El problema más acuciante ya no es la cuidadosa logística que requiere o lo caro que sale. Es la falta de voluntad política. Al llegar al poder hace dos años, Bolsonaro intentó criminalizar a las ONG ecologistas, colocó de ministro de Medio Ambiente a un defensor del lobby ganadero y de la soja, y por si eso no bastara, sustituyó a los veteranos ambientalistas de la dirección del Ibama por mandos de la policía militar que poco o nada saben de cambio climático o biodiversidad.

El profesor Rajão señala que una de las consecuencias es que la destrucción de equipamientos de los criminales, “un proceso muy importante en la lucha contra la deforestación, pasa a ser un tabú dentro de la institución. Y eso es nefasto porque arrebata a los inspectores del Ibama un instrumento muy importante”.

Uno de los motivos por los que faltan inspectores ambientales en Brasil es porque no se han convocado oposiciones para este cuerpo especializado desde 2012; otro es que la rígida burocracia brasileña impide hacer contrataciones extraordinarias. El resultado es que si el Ibama tuvo en sus mejores años, allá por 2009, hasta 1.600 personas velando por el cumplimiento de la ambiciosa legislación ambiental brasileña, ahora no llegan a 700, según la información obtenida por Fiquem Sabendo, una agencia especializada en transparencia. Su distribución territorial es un misterio.

Un veterano de la lucha contra la deforestación que pide quedar en el anonimato por temor a represalias sostiene que vivir lejos de las zonas más calientes de los delitos ecológicos reduce los riesgos a los que se exponen, mucho mayores si vivieran en las zonas donde se mueven los madereros ilegales. Por eso no le molesta que residan en estados alejados de Amazonia y se trasladen allí para realizar las operaciones.

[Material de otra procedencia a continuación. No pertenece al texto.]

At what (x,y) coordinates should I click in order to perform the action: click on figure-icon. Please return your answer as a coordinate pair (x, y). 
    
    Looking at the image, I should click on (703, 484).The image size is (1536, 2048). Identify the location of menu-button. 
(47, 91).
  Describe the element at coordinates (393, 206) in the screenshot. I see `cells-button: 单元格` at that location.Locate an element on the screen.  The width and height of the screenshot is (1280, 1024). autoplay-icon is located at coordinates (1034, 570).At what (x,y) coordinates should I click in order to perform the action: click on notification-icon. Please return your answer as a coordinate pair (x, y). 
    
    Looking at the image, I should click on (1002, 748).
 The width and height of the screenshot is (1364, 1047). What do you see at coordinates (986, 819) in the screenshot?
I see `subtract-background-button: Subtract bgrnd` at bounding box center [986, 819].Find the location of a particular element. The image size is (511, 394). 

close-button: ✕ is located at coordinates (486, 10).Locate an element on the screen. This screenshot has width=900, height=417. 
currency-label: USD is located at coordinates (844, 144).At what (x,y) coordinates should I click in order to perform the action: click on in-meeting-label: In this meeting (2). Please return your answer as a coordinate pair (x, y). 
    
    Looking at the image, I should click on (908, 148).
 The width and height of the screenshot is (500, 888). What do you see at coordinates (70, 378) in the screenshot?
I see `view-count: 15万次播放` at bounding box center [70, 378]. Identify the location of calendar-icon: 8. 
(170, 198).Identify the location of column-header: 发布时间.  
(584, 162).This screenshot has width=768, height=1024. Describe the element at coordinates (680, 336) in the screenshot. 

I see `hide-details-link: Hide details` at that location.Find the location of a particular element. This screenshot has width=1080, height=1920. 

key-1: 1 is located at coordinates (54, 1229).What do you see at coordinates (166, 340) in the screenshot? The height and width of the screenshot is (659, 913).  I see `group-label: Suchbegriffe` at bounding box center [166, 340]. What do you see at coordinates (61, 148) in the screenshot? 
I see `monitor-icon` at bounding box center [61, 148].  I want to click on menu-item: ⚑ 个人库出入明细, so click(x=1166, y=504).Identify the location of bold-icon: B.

Pero ya no es el Ibama el que dirige la lucha contra los crímenes ambientales. Convertido en el villano ambiental del planeta con los incendios en la Amazonia el verano de 2019, Bolsonaro echó mano de las Fuerzas Armadas. Ellas deciden ahora dónde y cuándo actúan los inspectores del Ibama. Eso sí, aportan soldados y aeronaves que, según los críticos, en realidad restan eficacia a unas operaciones que requieren el sigilo y la discreción que un batallón o un convoy de camiones difícilmente ofrecen.

Otro de los efectos de la llegada de Bolsonaro a la presidencia es que las multas por delitos ecológicos se han desplomado a mínimos. Si antes el problema era cobrarlas, ahora ni se emiten. El Ibama ha prohibido a todos sus empleados que hablen con la prensa. Los indígenas se quejan de que cada vez es más frecuente que las autoridades hagan oídos sordos a las denuncias ante las autoridades de que sus tierras han sido invadidas o talados sus árboles. Denunciar en la Amazonia tampoco ha sido nunca tarea sencilla. Requiere llegar hasta un punto con línea telefónica o Internet, o hacer un viaje que puede durar días.

No fue sorpresa la noticia, a principios de diciembre, de que la deforestación ha alcanzado un nuevo récord negativo, según la medición oficial del Instituto de Investigaciones Espaciales (INPE). La Unión Europea y el próximo presidente de Estados Unidos, Joe Biden, presionan a Brasil para que actúe con firmeza contra la destrucción de la Amazonia en un momento en que el cambio climático van recuperando el protagonismo que la pandemia le robó.

Obstáculo para el acuerdo comercial UE-Mercosur

La deforestación agrava el calentamiento climático y en términos político-económicos es el gran obstáculo para se materialice el tratado comercial Unión Europea-Mercosur. Varios países, con Francia a la cabeza, no quieren ni oír hablar de ratificarlo mientras la destrucción de la Amazonia persista a este ritmo.

Para el embajador de la UE en Brasilia, Ignacio Ybañez, los 11.088 kilómetros cuadrados destruidos el último año son unas “cifras malas”. Para salvar este acuerdo que se negoció durante dos décadas y se pactó hace año y medio, la UE reclama al Gobierno de Brasil “un compromiso político que permita restablecer la confianza, que garantice que las cifras no se van a repetir y que habrá un cambio de tendencia”. La Unión, que tiene decidido que la letra del pacto no se toca, pretende lograr garantías por parte de Brasil para disipar las dudas de los socios reticentes y que la Comisión Europea pueda presentar el acuerdo al Consejo y al Parlamento Europeo para avanzar en el proceso de ratificación.